Particularly, there have been occurring distributed denial-of-service (hereinafter also referred to as “DDoS”) attacks on lots of web sites for several years.
The DDoS attack section an attack performed by sending a large amount of packets to one target server from a plurality of stepping stones (apparatuses which are compromised via the Internet by a malicious user). The target server attacked by DDoS is overloaded by a flood of packets simultaneously received, and in the worst case, the server is compelled to stop its functions.
However, the packets sent by the above-mentioned attack are regular or normal packets, and therefore the DDoS attack cannot be detected only by the monitoring of individual packets. Further, since the DDoS attack is executed via the stepping stones, it is difficult to identify a site terminal used by an attacking person, and therefore difficult to work out a countermeasure against the attack.
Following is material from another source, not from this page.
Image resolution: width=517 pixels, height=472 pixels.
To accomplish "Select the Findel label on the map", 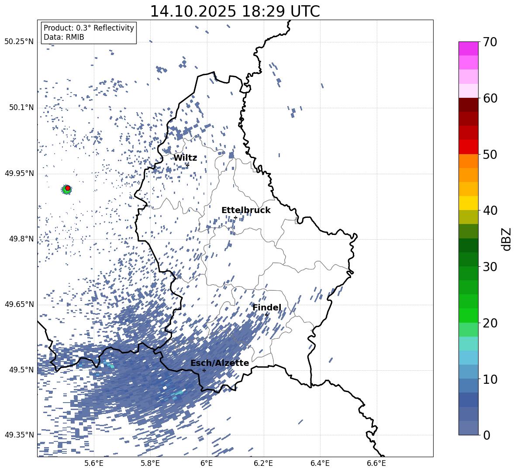I will pos(267,307).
To overcome the problem, there has been employed a method of detecting and blocking the malicious access by causing a plurality of border routers to calculate the number of packets having the same recipient and exchange results of the calculations between the border routers to thereby monitor packets flowing in via the border routers, determining that an abnormally large number of packets flowing in to the same address are produced for a DDoS attack, and suppressing the flow-in of packets (see e.g. Japanese Unexamined Patent Publication (Kokai) No. 2003-289337 (paragraph numbers [0031] to [0047], and FIG. 1).
However, the conventional malicious access-detecting method has the problem that it is difficult to predict the whole aspect of malicious access, particularly an attack threatened to occur in the future. More specifically, while the conventional malicious access-detecting method detects malicious access by monitoring individual packets, it is impossible to grasp the whole aspect of malicious access which is executed by malicious apparatuses formed by the stepping stones, as in the DDoS attack representing this type of malicious access. This makes it impossible to predict the scale of attack and that of resulting damage, and difficult to provide an effective countermeasure.
Particularly, the scale of a DDoS attack is increased as the number of stepping stones is increased. Therefore, if the whole aspect of a possible attack can be known before the start of an actual attack, it is possible to take an effective countermeasure. However, it is impossible to grasp the whole aspect of an attack through detection of malicious access by the conventional method, and therefore the scale of the attack and that of the resulting damage cannot be predicted, which makes it impossible to take an effective countermeasure.
Further, in the conventional method of detecting a DDoS attack, packets produced by the DDoS attack are counted and the total of counts of packets is calculated, whereby the DDoS attack currently underway can be detected. This section that at a time point the DDoS attack is detected, the final stage, i.e. attack itself of the DDoS attack has already been started, and a flood of packets are flowing into the network. Therefore, even if the packets flowing in are suppressed at this time point, damage, such as delayed transmission of normal packets, has already been caused. Further, once an attack by the malicious access has been started, it is difficult to take an effective counter measure.